__Page__

★ ★ ★

Bajrangarh Fort (also known as Jharkon) is located in Bajranggarh village of Guna District in the Indian state of Madhya Pradesh.

The Bajrangarh fort lies at an altitude of 92.3 m and is in ruins. The fort is about 10 km from Guna on Guna to Aron road on the bank of Chapet river around 8 km south-west of Guna city. It spreads over 72 bighas of land on a high hill. It was the headquarters of a mahal of the Chanderi Sarkar. During the reign of Raja Jai Singh, Daulatrao Scindia sent his General, John Baptiste to attack the fort in 1816 A.D. Raja Jai Singh was defeated and the fort was destroyed. The Bajrangarh fort had four gates in four directions. Inside the fort, Moti Mahal, Rangmahal, Ram Mandir, and Bajrang Mandir are still intact.

There is a big step well inside the complex that was used for storing drinking water for the horses. The fort also has an ancient temple which is frequented by local inhabitants. It is believed to have been constructed by Ahir ruler Jainarayan Singh who migrated from Alwar, Ahirwal.

==Geography==
The fort is about 10 km from Guna on Guna to Aron road on the bank of Chapet river around 8 km south-west of Guna city. It spreads over 72 bighas of land on a high hill.

==Precincts==
The Bajrangarh fort (Nandvanshi Ahir fort) had four gates in four directions. Inside the fort, Moti Mahal, Rangmahal, Ram Mandir, and Bajrang Mandir are still intact.

There is a big step well inside the complex that was used for storing drinking water for the horses. The fort also has an ancient temple that is frequented by local inhabitants.

★ ★ ★

__Stored data__
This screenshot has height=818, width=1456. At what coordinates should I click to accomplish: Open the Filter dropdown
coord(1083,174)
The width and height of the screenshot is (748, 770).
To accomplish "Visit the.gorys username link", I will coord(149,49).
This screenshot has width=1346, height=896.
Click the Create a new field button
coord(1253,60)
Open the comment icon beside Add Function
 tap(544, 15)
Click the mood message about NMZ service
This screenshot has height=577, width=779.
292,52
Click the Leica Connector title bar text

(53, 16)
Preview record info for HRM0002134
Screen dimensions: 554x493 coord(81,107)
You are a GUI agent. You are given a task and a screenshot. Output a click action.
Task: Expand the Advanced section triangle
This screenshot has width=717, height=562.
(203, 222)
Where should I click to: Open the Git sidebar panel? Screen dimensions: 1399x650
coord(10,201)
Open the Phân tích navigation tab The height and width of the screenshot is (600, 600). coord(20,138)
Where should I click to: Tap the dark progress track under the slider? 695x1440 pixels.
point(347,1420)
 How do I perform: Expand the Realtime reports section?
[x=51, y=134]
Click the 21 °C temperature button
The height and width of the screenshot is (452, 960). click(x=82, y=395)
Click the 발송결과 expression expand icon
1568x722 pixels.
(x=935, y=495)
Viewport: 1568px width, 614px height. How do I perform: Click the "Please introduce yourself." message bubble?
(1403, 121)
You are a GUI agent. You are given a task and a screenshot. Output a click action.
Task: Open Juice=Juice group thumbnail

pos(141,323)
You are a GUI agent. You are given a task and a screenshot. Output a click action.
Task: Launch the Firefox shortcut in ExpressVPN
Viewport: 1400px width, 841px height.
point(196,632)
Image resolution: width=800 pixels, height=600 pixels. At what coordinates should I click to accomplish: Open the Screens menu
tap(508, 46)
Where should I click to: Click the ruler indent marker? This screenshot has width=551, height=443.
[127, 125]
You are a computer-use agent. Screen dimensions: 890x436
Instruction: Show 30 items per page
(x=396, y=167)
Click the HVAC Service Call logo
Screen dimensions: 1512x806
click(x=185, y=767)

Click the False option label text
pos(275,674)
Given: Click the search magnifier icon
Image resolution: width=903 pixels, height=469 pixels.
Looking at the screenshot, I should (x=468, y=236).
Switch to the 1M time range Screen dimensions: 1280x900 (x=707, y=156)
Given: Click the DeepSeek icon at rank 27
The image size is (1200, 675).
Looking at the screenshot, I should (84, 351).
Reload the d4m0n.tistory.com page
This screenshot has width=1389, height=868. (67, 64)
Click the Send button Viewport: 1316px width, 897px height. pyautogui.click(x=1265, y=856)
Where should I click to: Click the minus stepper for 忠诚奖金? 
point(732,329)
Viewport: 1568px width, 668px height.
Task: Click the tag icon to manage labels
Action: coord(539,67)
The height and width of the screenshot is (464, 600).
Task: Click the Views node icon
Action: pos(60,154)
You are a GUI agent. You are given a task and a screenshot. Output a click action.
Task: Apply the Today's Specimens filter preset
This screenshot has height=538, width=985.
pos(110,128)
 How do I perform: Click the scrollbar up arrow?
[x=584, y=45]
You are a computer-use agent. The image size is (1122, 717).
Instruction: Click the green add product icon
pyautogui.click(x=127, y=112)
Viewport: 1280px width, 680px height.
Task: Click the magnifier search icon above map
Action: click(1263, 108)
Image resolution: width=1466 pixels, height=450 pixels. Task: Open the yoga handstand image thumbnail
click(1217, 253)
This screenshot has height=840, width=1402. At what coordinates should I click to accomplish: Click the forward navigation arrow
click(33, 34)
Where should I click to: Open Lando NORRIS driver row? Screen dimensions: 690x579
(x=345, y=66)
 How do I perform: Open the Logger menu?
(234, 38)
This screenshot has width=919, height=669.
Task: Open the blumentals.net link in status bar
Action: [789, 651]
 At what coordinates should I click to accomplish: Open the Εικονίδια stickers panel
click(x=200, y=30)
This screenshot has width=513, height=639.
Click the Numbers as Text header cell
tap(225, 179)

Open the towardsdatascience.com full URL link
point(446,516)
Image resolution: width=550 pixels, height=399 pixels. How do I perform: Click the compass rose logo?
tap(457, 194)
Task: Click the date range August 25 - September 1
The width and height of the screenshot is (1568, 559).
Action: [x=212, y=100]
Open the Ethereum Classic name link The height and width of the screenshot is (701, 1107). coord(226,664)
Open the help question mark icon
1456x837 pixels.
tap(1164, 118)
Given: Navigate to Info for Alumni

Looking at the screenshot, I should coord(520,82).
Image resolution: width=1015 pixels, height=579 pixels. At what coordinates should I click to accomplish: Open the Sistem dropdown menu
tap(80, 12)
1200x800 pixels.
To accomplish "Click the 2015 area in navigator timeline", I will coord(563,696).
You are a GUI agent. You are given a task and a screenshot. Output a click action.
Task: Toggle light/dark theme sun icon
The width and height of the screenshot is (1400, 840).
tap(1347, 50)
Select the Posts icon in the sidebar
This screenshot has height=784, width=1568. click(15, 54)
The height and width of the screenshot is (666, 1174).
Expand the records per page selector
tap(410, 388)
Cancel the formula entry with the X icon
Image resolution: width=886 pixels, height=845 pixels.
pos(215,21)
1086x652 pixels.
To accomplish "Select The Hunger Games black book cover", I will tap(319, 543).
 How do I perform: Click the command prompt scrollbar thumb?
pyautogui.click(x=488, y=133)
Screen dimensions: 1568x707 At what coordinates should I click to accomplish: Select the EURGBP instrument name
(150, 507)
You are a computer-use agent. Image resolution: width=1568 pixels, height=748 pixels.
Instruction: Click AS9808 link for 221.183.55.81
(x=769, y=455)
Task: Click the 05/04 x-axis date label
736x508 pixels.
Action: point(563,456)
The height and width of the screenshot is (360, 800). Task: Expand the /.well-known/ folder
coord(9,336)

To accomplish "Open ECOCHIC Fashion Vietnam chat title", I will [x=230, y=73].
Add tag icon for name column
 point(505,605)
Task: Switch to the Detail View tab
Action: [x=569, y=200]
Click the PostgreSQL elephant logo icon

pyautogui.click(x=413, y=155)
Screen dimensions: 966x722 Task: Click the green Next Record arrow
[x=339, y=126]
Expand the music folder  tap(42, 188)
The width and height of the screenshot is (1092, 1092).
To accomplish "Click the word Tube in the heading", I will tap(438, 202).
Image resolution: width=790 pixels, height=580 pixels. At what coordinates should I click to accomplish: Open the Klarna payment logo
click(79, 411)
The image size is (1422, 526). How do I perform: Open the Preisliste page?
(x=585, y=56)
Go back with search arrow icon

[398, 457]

★ ★ ★

__Task prompt__
Recast the paragraph of the Bajrangarh Fort text that starts "The Bajrangarh fort (Nandvanshi Ahir fort) had four gates" as a brief list, keeping its main facts. The rows are separate material from the Bajrangarh Fort text.

__The response__
- The Bajrangarh fort is also called the Nandvanshi Ahir fort.
- It had four gates, one in each of four directions.
- Moti Mahal, Rangmahal, Ram Mandir and Bajrang Mandir still stand intact inside the fort.